目前，工业上一般采用荷兰DSM公司开发的方法，即将环己基过氧化氢在钴盐催化剂和氢氧化钠水溶液作用下进行非均相分解，氧化液、氢氧化钠水溶液、循环废碱液以及钴盐催化剂分别单独进入分解釜，利用搅拌将其进行混合，反应时间为6~20min，反应温度为75~95℃，反应碱度为0.7~1.2mmol/kg，获得含环己酮与环己醇的混合物，醇酮的总选择性为87%，其中环己醇选择性为33%，环己酮选择性为54%，酮醇比为1:0.61，由于其混合不充分以及反应不完全，环己基过氧化氢的分解收率只能达到84~85％，生产时循环废碱液的总固含量波动大，一般在20~37%（wt），环己酮单位原材料消耗较高，且要消耗大量氢氧化钠，产生大量皂化废碱液，而皂化废碱液处理难度大、成本高。尤其在装置高负荷或超负荷生产时，这种情况尤其突出，每生产一吨环己酮需消耗1120公斤以上的环己烷和200公斤以上的100％氢氧化钠。
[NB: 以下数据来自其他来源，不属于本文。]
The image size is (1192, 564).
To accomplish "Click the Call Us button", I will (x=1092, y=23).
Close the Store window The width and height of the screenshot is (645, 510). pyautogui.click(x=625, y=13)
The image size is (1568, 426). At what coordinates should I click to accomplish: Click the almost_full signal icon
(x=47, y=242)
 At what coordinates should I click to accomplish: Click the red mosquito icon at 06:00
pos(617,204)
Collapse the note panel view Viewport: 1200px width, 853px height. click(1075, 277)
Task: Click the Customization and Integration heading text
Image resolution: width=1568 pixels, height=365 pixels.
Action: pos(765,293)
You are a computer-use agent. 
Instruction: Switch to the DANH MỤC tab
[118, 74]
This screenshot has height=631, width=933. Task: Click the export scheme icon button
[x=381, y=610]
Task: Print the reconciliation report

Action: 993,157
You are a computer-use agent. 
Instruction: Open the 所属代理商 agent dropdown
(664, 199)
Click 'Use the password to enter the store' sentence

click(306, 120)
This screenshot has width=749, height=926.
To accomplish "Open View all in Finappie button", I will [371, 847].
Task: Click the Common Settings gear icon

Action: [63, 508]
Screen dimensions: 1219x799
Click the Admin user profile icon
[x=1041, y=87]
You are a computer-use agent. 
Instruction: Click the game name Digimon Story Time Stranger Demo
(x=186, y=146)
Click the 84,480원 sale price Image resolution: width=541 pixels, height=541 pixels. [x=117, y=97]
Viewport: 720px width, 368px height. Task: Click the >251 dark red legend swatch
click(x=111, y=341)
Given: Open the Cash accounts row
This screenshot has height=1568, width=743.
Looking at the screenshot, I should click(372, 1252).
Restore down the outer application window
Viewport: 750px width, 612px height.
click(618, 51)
法国罗地亚公司则发明了使用铬酸叔丁酯均相催化分解环己基过氧化氢分解的工艺，使用磷酸辛酯作阻垢剂。分解反应过程中生成己二酸铬，造成管路结垢，消耗大量阻垢剂且无法彻底解决结垢问题。连续生产周期为四个月，环己基过氧化氢分解转化率为92%，总摩尔收率为80%。

中国发明CN1105970、CN1147499A、CN96118441、CN98112730结合罗地亚公司的工艺对DSM工艺做了改进。将分解反应改为两步分解法，第一步在无碱或低碱环境中(pH=5~8)采用油溶性过渡金属盐进行均相催化，第二步在高碱环境中(pH>13)使用水溶性过渡金属盐进行非均相催化，使得环己基过氧化氢分解收率提高到95%。但此工艺的不足在于，使用到的油溶性过渡金属盐容易生成沉淀而在管道里结垢，严重影响生产的连续进行，且反应中使用到了碱，仍然存在废碱的环境污染问题。因此，需要建立一种在无碱条件下进行的高选择性高转化率的环己基过氧化氢催化分解生成环己醇与环己酮的生产方法。

有专利提到使用贵金属催化剂进行环己基过氧化氢催化分解反应，如：美国杜邦公司在专利WO200216296中提出了使用经有机硅修饰的金属催化剂（Au/Al₂O₃）分解环己基过氧化氢，法国罗地亚公司在专利WO03037839中使用负载钌催化剂分解环己基过氧化氢。日本专利JP2006-45699中使用钌与咪唑类化合物形成的络合物来催化环己基过氧化氢。这些催化剂制备方法复杂且难以重复利用，故工业化困难。

中国专利CN1519218A公开了一种金属卟啉催化分解环己基过氧化氢分解工艺，在单金属卟啉或μ-氧双金属卟啉催化剂作用下，环己醇和环己酮的选择性提高，达到92%以上，降低了碱的消耗，减少废碱液的排放，同时提高了空气中氧的利用率。但是催化剂不能回收利用，并且环己酮和环己醇容易深度氧化得到酸和酯。